Tra Simbolismo e Liberty. Achille Calzi a Faenza

di Marta Santacatterina
C, Faenza ‒ fino al 18 febbraio 2018. Nel 2013 gli eredi decisero di donare ai musei civici un consistente nucleo di materiali d’atelier di Achille Calzi, artista molto noto a Faenza ma del quale non era ancora stata intrapresa alcuna ricerca scientifica. Gli studi sono ora sfociati in una mostra antologica che mette in luce tutta l’eclettica produzione del faentino.

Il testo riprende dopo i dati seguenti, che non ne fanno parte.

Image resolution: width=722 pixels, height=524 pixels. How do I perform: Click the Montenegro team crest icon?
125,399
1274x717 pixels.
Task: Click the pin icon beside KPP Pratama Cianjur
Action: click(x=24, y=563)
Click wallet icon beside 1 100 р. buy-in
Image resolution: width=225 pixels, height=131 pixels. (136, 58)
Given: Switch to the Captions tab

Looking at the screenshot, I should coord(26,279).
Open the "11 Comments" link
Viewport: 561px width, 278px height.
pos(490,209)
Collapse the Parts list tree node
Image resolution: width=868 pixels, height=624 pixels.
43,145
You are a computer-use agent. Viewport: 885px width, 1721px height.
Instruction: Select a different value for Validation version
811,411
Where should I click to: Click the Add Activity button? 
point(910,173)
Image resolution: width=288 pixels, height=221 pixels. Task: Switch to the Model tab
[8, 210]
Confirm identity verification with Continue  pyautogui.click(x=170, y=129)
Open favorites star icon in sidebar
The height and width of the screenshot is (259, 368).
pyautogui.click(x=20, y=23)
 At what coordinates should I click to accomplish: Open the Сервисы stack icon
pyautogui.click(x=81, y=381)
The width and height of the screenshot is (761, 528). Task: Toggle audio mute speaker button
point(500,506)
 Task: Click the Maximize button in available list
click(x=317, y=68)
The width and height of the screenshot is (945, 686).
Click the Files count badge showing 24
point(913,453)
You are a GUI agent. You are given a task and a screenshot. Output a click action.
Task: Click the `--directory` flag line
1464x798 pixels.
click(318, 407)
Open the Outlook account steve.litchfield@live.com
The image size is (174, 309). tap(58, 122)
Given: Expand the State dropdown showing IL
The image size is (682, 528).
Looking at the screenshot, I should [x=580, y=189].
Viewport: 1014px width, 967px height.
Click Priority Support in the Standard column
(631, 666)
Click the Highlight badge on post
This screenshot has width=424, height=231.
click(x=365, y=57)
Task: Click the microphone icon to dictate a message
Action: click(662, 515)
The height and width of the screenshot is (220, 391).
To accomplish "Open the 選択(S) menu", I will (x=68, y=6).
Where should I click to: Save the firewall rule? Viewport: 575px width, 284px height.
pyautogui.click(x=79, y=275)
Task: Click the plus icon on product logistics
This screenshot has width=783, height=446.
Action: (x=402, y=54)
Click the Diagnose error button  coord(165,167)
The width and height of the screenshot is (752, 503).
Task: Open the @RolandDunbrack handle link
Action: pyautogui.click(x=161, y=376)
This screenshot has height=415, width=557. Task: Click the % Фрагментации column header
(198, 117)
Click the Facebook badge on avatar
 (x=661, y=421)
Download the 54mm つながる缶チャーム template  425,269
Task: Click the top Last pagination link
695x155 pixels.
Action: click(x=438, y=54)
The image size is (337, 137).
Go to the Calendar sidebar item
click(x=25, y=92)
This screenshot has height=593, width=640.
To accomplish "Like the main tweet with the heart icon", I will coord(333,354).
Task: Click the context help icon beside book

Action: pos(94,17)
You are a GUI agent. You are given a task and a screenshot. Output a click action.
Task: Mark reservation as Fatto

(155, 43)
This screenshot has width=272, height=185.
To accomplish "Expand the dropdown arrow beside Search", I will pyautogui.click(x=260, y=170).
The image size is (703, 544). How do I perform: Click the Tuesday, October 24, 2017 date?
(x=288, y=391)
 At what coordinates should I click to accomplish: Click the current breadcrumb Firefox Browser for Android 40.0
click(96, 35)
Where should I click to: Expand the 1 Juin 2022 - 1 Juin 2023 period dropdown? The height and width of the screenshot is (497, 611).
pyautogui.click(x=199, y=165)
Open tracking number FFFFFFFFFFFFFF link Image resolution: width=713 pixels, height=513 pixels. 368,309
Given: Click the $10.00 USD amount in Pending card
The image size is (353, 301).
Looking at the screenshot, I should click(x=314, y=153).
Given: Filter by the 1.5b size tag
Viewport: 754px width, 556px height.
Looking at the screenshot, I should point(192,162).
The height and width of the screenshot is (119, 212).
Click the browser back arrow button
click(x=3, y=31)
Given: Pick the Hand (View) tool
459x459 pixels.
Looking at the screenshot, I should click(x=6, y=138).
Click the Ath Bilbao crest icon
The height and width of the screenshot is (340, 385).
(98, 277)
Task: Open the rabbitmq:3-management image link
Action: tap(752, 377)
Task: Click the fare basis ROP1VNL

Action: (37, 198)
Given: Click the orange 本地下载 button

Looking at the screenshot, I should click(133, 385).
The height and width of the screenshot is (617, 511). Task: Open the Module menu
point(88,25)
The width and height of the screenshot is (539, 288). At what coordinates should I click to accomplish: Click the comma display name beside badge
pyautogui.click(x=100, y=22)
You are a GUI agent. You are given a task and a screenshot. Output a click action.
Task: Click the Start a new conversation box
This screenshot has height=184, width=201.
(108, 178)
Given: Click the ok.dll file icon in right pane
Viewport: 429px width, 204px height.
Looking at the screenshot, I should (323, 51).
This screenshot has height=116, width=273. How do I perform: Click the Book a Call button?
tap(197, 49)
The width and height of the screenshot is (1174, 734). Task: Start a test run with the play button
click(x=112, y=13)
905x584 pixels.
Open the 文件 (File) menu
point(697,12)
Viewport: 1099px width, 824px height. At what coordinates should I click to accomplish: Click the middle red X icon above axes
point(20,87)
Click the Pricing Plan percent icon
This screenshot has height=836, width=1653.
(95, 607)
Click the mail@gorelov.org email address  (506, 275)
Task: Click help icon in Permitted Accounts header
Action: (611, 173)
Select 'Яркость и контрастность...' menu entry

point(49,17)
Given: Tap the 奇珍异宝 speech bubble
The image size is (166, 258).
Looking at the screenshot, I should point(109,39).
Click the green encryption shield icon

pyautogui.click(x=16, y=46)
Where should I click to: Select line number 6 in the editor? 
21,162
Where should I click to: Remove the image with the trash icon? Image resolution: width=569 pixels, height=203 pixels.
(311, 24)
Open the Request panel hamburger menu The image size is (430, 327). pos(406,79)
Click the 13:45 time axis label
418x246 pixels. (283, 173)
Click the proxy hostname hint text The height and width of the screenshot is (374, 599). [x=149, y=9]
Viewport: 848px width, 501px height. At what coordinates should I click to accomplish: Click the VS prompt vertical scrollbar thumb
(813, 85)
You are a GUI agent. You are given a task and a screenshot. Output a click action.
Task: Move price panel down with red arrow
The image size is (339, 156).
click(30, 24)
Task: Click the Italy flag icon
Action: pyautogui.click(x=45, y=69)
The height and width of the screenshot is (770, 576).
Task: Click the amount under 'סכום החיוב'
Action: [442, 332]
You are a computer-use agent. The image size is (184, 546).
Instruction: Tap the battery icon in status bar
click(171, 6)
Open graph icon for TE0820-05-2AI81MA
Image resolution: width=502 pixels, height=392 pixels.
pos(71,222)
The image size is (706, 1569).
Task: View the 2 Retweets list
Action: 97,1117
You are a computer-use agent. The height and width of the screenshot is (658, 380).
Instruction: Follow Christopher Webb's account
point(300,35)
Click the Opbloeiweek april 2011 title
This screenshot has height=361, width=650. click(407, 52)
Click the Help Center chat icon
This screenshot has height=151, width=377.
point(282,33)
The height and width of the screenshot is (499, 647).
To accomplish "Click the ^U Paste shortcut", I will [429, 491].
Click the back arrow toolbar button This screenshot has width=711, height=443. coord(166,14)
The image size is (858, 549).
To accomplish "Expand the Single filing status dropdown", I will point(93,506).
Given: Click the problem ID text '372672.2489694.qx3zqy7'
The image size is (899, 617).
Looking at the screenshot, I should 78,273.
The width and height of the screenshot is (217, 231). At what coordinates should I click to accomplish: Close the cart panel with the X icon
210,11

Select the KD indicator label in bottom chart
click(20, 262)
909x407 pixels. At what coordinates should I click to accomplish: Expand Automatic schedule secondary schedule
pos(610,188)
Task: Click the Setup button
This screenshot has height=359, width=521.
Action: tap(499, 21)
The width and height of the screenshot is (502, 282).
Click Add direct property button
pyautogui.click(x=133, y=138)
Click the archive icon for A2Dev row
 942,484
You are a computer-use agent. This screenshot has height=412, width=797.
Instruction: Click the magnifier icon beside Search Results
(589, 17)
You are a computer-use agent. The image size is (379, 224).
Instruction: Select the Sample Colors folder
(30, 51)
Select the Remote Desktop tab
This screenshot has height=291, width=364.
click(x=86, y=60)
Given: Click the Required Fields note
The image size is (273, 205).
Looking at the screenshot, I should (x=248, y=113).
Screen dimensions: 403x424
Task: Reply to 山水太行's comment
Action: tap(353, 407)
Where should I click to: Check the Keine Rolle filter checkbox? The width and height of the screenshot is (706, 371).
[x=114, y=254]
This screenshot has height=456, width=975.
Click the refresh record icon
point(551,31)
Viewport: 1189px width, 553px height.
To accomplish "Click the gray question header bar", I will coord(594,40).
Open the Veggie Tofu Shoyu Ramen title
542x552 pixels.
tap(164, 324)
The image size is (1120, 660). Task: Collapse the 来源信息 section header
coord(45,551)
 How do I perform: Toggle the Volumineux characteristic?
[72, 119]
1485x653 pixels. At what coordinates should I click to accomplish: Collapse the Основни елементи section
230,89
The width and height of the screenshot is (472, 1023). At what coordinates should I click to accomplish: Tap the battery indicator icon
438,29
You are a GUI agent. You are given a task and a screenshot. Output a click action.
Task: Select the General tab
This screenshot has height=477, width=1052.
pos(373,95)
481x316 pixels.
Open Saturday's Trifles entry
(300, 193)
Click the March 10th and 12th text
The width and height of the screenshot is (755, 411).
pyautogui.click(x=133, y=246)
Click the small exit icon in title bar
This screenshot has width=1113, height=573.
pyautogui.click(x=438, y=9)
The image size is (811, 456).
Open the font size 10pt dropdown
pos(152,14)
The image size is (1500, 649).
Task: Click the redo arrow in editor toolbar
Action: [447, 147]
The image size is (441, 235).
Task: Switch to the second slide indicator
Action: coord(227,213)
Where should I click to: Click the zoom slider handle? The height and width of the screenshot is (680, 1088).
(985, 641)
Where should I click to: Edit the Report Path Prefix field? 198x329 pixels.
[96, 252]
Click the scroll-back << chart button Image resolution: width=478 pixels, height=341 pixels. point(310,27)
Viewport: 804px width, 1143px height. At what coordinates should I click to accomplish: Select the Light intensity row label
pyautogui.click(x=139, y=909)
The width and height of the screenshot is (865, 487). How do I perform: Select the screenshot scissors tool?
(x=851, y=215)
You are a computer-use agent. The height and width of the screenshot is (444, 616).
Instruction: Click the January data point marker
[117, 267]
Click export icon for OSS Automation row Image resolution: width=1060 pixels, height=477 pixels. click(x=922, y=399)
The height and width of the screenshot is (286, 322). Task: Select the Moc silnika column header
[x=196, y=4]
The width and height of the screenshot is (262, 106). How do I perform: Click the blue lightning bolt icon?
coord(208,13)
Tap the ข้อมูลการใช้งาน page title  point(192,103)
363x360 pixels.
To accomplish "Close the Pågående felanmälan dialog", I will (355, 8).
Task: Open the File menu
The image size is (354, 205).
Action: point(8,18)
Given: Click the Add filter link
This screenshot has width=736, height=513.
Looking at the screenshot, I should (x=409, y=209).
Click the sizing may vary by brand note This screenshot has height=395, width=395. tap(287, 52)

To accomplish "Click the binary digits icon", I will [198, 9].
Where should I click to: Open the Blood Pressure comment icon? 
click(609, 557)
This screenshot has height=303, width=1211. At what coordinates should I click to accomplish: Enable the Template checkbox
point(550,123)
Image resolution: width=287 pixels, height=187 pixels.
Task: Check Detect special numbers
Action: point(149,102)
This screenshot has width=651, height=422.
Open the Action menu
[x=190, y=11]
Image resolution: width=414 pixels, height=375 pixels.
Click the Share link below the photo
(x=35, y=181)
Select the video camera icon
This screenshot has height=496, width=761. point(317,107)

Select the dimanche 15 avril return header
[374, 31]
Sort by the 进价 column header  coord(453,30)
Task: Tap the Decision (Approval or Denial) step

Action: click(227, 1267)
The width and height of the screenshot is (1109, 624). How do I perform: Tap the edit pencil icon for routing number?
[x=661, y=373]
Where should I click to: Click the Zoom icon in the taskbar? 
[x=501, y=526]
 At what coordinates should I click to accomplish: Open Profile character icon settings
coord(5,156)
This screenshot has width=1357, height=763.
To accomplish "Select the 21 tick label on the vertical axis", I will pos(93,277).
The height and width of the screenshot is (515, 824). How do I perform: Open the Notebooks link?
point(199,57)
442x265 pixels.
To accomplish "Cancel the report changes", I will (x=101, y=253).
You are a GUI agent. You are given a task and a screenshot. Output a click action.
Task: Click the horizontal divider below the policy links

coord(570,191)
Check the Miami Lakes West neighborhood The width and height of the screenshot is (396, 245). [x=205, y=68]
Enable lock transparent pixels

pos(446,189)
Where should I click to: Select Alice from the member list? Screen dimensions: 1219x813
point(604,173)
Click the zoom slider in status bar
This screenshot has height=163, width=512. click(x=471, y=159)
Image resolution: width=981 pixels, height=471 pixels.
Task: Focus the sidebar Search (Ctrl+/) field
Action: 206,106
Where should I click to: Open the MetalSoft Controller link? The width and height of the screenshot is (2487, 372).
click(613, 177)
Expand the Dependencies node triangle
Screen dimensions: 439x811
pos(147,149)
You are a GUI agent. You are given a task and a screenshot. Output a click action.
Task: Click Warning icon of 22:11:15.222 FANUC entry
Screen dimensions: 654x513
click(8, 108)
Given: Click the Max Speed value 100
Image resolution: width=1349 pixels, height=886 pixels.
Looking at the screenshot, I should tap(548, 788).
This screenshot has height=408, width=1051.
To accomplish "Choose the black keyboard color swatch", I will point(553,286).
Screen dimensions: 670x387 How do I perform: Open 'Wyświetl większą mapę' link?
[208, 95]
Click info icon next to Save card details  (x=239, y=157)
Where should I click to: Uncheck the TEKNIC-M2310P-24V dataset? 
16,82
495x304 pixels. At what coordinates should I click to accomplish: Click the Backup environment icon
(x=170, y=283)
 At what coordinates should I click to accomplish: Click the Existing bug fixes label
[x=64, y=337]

Qual è il confine tra artigianato e arte? Se ne discute da secoli, basti pensare al movimento Arts & Crafts che, nell’Inghilterra di William Morris e dei Preraffaelliti, coinvolse gli artisti nell’elaborazione di prodotti che non si ponessero solo come pezzi unici, ma che si prestassero a una produzione in serie, ponendo quindi le basi del design. Ma perché parlare di territori e idee lontane in relazione alla mostra Achille Calzi, tra Simbolismo e Liberty? Perché il protagonista di questa esposizione monografica – che finalmente, per la prima volta, lo riscopre e rivela al pubblico gli esiti della lunga ricerca di Ilaria Piazza – risponde pienamente allo spirito dell’Arts & Crafts.
UNA BIOGRAFIA ESEMPLARE
Achille Calzi nacque a Faenza nel 1873, discendente da generazioni di artisti e maiolicari, ma nel corso della sua vita non si dedicò solo alla produzione delle ceramiche nel laboratorio di famiglia o per altre manifatture: fu infatti abile decoratore, pittore, caricaturista e addirittura massone e impegnato in varie iniziative legate alla Prima Guerra Mondiale, tra cui si citano i cartoni disegnati negli ultimi due mesi del conflitto per raccontare giorno per giorno i fatti salienti del “Bollettino di guerra”, che esponeva sotto il Municipio. La cittadina romagnola a inizio Novecento era in pieno fermento, grazie alle tante manifatture ceramiche che convogliavano l’interesse di artisti, intellettuali e letterati: Calzi fece parte di questo contesto stimolante – oltre a essere incaricato della direzione della Pinacoteca e il Museo Civico e della Scuola di Disegno e Plastica –, si avvicinò al raffinato Cenobio di Domenico Baccarini, fu molto legato a Pellizza da Volpedo, ad Arturo Martini, a Gabriele D’Annunzio e a Giosuè Carducci, solo per citare alcune “celebrities” del tempo.
DAL DISEGNO AL MANUFATTO
Ecco allora che la mostra – inserita in un progetto di valorizzazione delle maggiori personalità artistiche locali che il MIC sta portando avanti grazie al lavoro della direttrice Claudia Casali – delinea il lavoro multiforme di Calzi: i disegni preparatori per le decorazioni, i progetti che si affiancano alle opere finite, i dipinti dove spiccano le componenti, riprese dal titolo dell’iniziativa, Liberty e Simbolista, fino ad arrivare alle visioni “misteriosofiche” che molto devono a Franz von Stuck e a Odilon Redon. Ma nell’ambito della pittura, evidentemente per accontentare la committenza, l’artista non disdegnò l’adozione di stilemi tardo-ottocenteschi che emergono in particolare nella ritrattistica e talvolta nella grafica pubblicitaria. E ancora le caricature realizzate nel 1913 per il periodico satirico “Bric à Brac” – come non ricordare del successo europeo della satira in quegli anni? – e il primo manuale di storia dell’arte cittadina scritto dallo stesso Calzi, personalità che, con le parole di Ilaria Piazza, “ha dato un significativo contributo al rinnovamento delle arti applicate faentine, aprendole definitivamente alle più aggiornate istanze del Modernismo istituzionale”.